L’utopia ha perduto connotati sociali e ha sposato una logica totalmente individualistica. Ormai  la mente è colma di “realtà virtuale, il fisico di salutismo e chirurgia estetica. La superficie dell’uomo- letteralmente: la sua pelle – è diventata la superficie del mondo”. Si è in un circolo vizioso:  l’uomo  lasciato solo incontra la depressione, nello stesso tempo non ha le energie per incontrare il prossimo. Intanto avanza “la rivoluzione  mondiale dei ricchi” e la competizione esasperata ha anche trasformato le persone, che hanno abbandonato la prudenza e la serietà e si sono trasformate in ciniche e senza scrupoli. Amaramente sostiene che  “la res publica è diventata res privata”. E “ il prossimo diventa sempre più remoto … Se non ci sono né le mani di Dio né del prossimo, forse stiamo tutti cadendo”.

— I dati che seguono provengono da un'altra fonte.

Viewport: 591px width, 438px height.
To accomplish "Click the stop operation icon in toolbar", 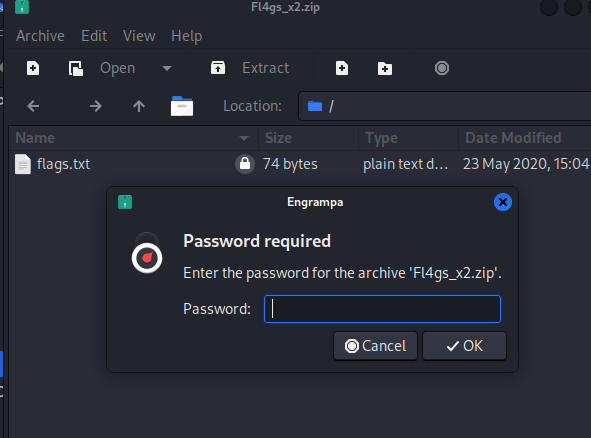I will tap(442, 68).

La Rivoluzione francese con i suoi ideali  sembrava aver dato una svolta, ma la fraternità e l’uguaglianza si sono scontrate con la libertà che antepone il singolo ai bisogni sociali. Questa aporia non può trovare soluzione ma solo una composizione, un giusto equilibrio. Con il secolo in corso la dimensione individuale è la regola e la solidarietà l’eccezione.  Dopo la seconda guerra mondiale il mondo è diviso in blocchi e con l’inizio della guerra fredda  la sfera comunista abbraccia i valori collettivi e il capitalismo occidentale l’individuo come valore. Arriva il Sessantotto e  l’Occidente sembra rilanciare  l’aspetto sociale ma il riflusso coinvolse studenti, operai ed intellettuali che si diressero verso una vita borghese.

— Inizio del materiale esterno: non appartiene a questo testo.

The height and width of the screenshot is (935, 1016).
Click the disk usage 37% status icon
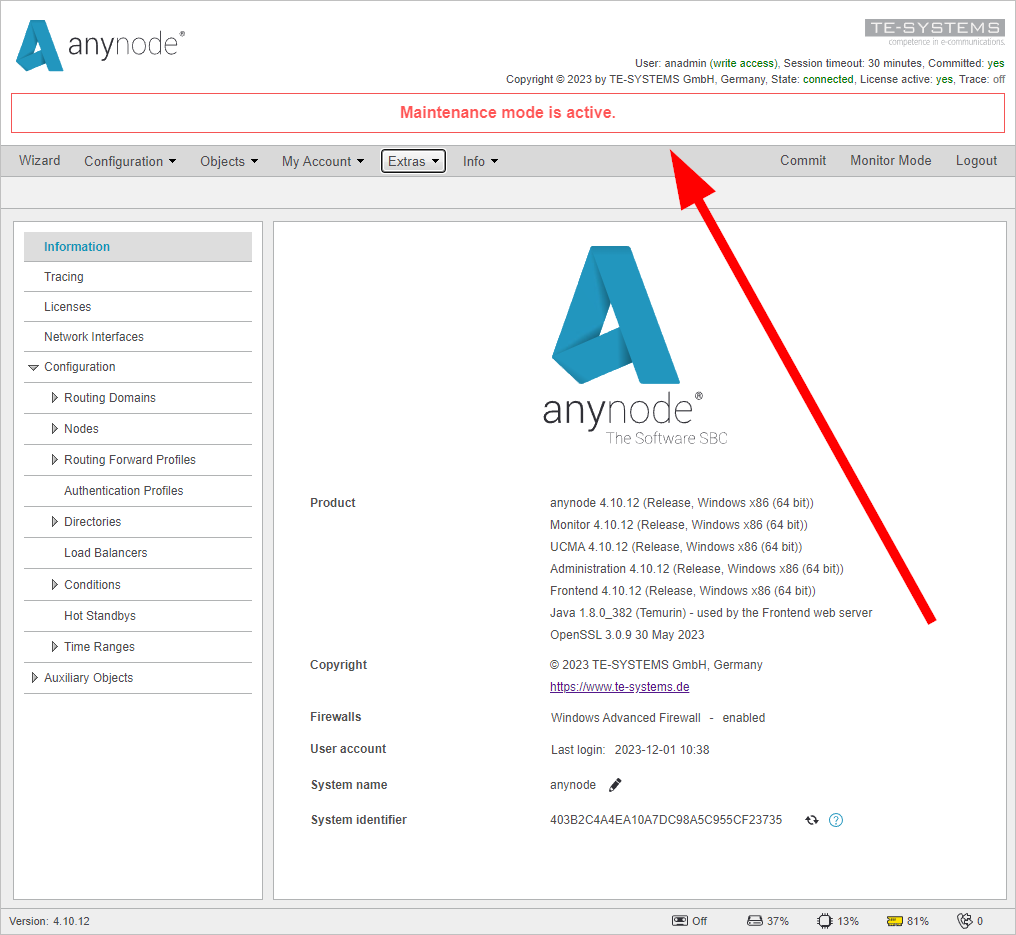click(754, 921)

Nel terzo millennio la scelta è chiara: “Si vota per partiti che promettono sicurezza, non ideali”. A cominciare dagli anni settanta il cammino intrapreso sia  ad Est  che ad  Ovest  e nel Terzo mondo fu simile, il principio cardine si condensò in un verbo: “Arricchirsi”. “La solidarietà conosce il sonno, il desiderio non dorme mai ”. In questo secolo non sono solo le chiese a svuotarsi, succede anche nella società civile. Crollano i partiti e i sindacati che in Europa sono frutto di ideologie. “Lo svuotamento delle chiese è l’aspetto fisico della morte metafisica di Dio. Lo svuotamento delle associazioni civili lo è della morte del prossimo”.  E’ mancata una doverosa autocritica in Occidente,  travolto da un “consumismo individualista acritico e le società postcomuniste erano ansiose di imitarlo”. Stava trionfando il vero protagonista, “il mercato assoluto”.

Nel ventesimo secolo era prevalso il  latino cum . Comunità, cum-munus,  espressione dell’amore evangelico,  che si è dimostrato impotente; il comunismo, con-dividere, incentrato su una redistribuzione materiale, che ha raggiunto un ridimensionamento ancora maggiore; il conservatorismo, con-servare, è il vincitore del secolo, con effetti opposti al senso vero del termine che indica una  tutela dei  sentimenti di solidarietà a cominciare dall’ambiente e da un patrimonio di cultura. In verità comunque il cum si è imposto, come cum-sumere, il consumismo.

Zoja sostiene che la tecnologia  ha spinto molto verso una disumanizzazione dei rapporti, una oggettiva involuzione, e chiude le sue riflessioni con un interrogativo. E’ possibile provare amore o soltanto arrivare a conoscere chi è lontano? Resta intatta la richiesta, e cita l’apostolo Tommaso, “ a voler toccare”, permane la nostalgia di un incontro.

Il suo ultimo  libro, pubblicato lo scorso anno, dal titolo ‘Narrare l’Italia. Dal vertice del mondo al Novecento’, spazia dalla storia alla letteratura e giustifica ulteriormente la definizione di Antonio Scurati “Uno dei pochi autentici pensatori italiani  contemporanei”.